Уже во втором полугодии 1876-77 года мы с братом покинули гимназию Креймана и стали готовиться под руководством приходящих на дом учителей к экзамену в казенную калужскую [30] гимназию. Весной мы выдержали экзамен в пятый класс и осенью туда поступили. С этой минуты начинается новый период нашей школьной жизни, о котором я вспоминаю с несравненно большим удовольствием, чем о гимназии Креймана.

Весь дух школы был здесь совсем другой, чем там. Недостатки толстовской гимназии, конечно, чувствовались и здесь, но, по сравнению с гимназией Креймана, в значительно смягченной форме. Здесь в Калуге были некоторые учителя — чиновники. Чиновниками были в частности директор и инспектор, хотя оба были в сущности не дурные люди. Но в калужской гимназии не было карьеристов.
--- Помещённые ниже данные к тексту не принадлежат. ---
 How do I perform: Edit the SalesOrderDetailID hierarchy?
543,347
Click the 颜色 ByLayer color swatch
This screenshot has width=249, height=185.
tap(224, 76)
Странное дело, в отличие от частной гимназии Креймана, — в этой казенной гимназии никто не делал карьеры на классицизме, а потому и все отношения были проще и естественнее. В них не только не было фальши; напротив, в некоторых из наших учителей была та сердечная теплота, благодаря которой и по выходе нашем из гимназии между нами сохранилась тесная духовная связь до самой их смерти. Я имею в виду в особенности учителя древних языков и вместе с тем нашего классного наставника — Емельяна Ивановича Городского и нашего законоучителя — протоиерея Александра Ивановича Ростиславова.

Первый — галичанин, униат, обратившийся в православие, был человек совершенно исключительной доброты; он горячо привязался к нашему классу, который ему пришлось вести вплоть до окончания гимназического курса, быть нашим ходатаем во всякие трудные минуты жизни, горой стоял за нас, когда нам грозило какое-либо суровое наказание, но при этом совершенно не подозревал обо всех наших школьнических проделках и безгранично нам верил в беспредельной наивности своей чистой души. И надо отдать нам справедливость, — мы всячески злоупотребляли этим доверием. [31] Захочется, бывало, кому-нибудь уйти домой до окончания урока, Емельян Иванович всегда верит выдуманной болезни; мне однажды случилось лежать у него на уроке. Меня закрывала парта, и я думал, что останусь незамеченным. Но Емельян Иванович увидал и заволновался. «То что с Вами, Трубецкой. А — а, он болен, шатается, пойдите домой, ложитесь в кровать сейчас». Я не заставил себе повторять два раза этого приглашения и с радостью пошел домой, хотя был совершенно здоров. В другой раз на письменном латинском экзамене надзиравший за нами учитель заметил, что я чересчур усердно поглядываю в тетрадь соседа и отсадил меня на кафедру. Узнав об этом, Городский негодовал на педагога. «То оскорбил подозрением Трубецкого». Бедный! Он не знал, что в его классе только ленивый не списывает у товарищей.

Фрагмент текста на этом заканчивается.